When I moved to DHs home town prior to us having children together, I automatically assumed that my inlaws would look out for me. My Dad isn't around and I was moving 200 miles away from my Mum.
I can see that the problem is my expectations, but I can't help but feel disappointed. They have offered practical help with childcare regularly which has been immensely helpful, but I feel like they have conquered and divided DH and I.
His mother has been blatantly rude to me throughout the time I've lived here, ignores me when I speak, challenges my parenting, has even outwardly insulted me. Whereas DH can't do any wrong, he is the perfect parent and she listens to intently to all he has to say.
When I was poorly and struggling, she would still ask me how DH was, without any regard for how I was. Constantly telling me how "hard" DH worked and how worried she was about him. Although I'd been diagnosed with a chronic condition requiring treatment and was up all hours breastfeeding, which she just brushed under the carpet.

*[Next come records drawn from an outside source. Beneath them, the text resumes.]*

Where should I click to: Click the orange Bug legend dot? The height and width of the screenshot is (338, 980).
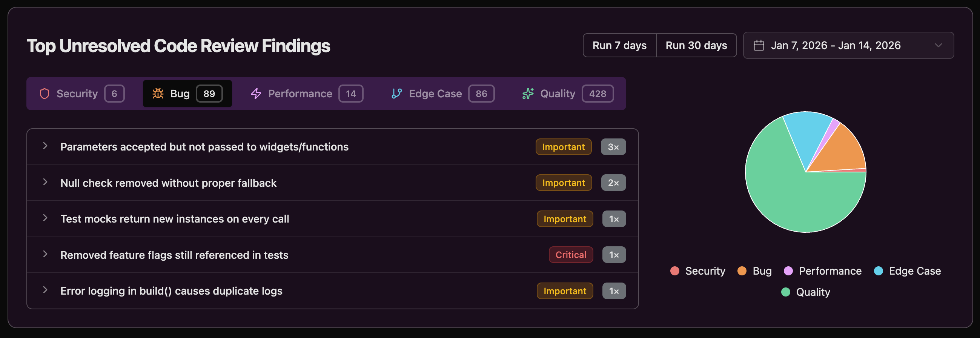741,271
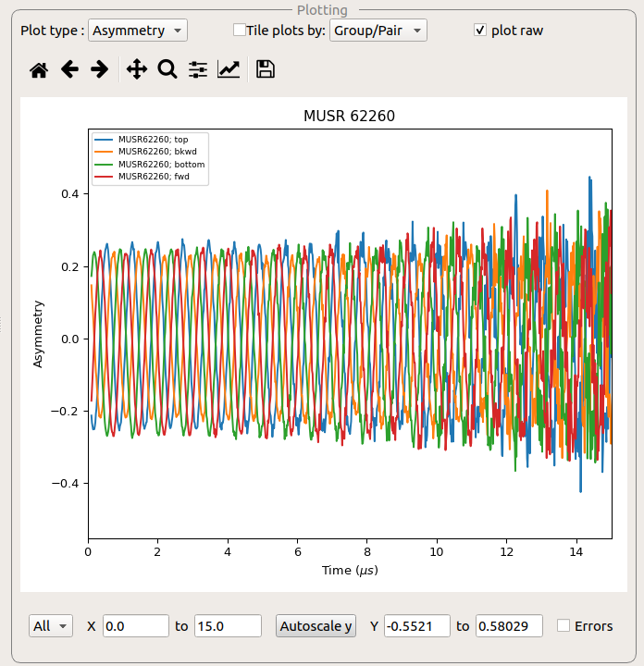The height and width of the screenshot is (666, 644).
Task: Go back to previous view arrow
Action: [69, 69]
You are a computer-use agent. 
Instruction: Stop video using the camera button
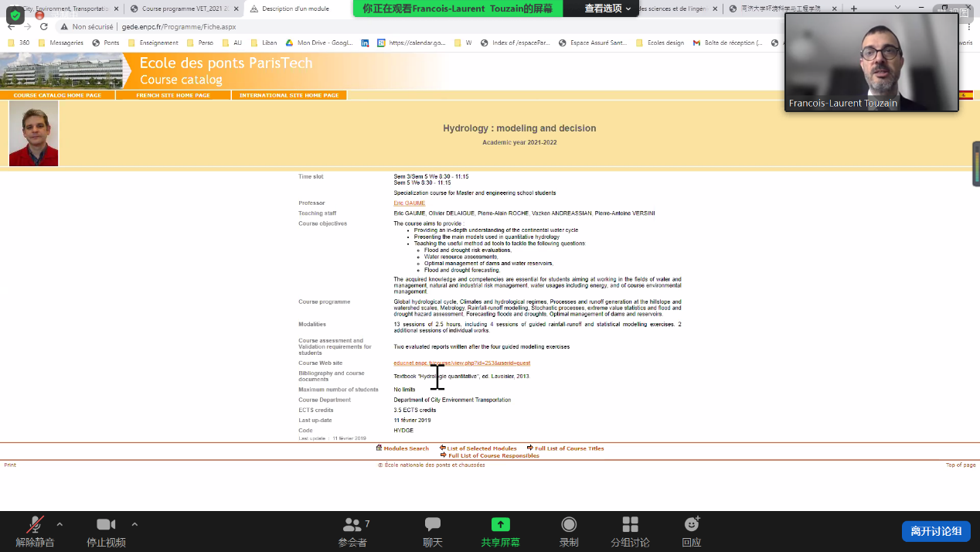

When I told her I was struggling and needed more support from DH, she told me I needed to "get out more" and that DH "deserves a rest."
Unfortunately, this attitude and differential treatment of the 2 of us I think has been influential in dividing us. DH thinks he's entitled to more free time and is disregarding of my needs although he denies this.
I often just feel like the carrier of their grandchildren and not a lot more.
Can anyone relate? Or has anyone had the opposite experience of warmer, more caring inlaws?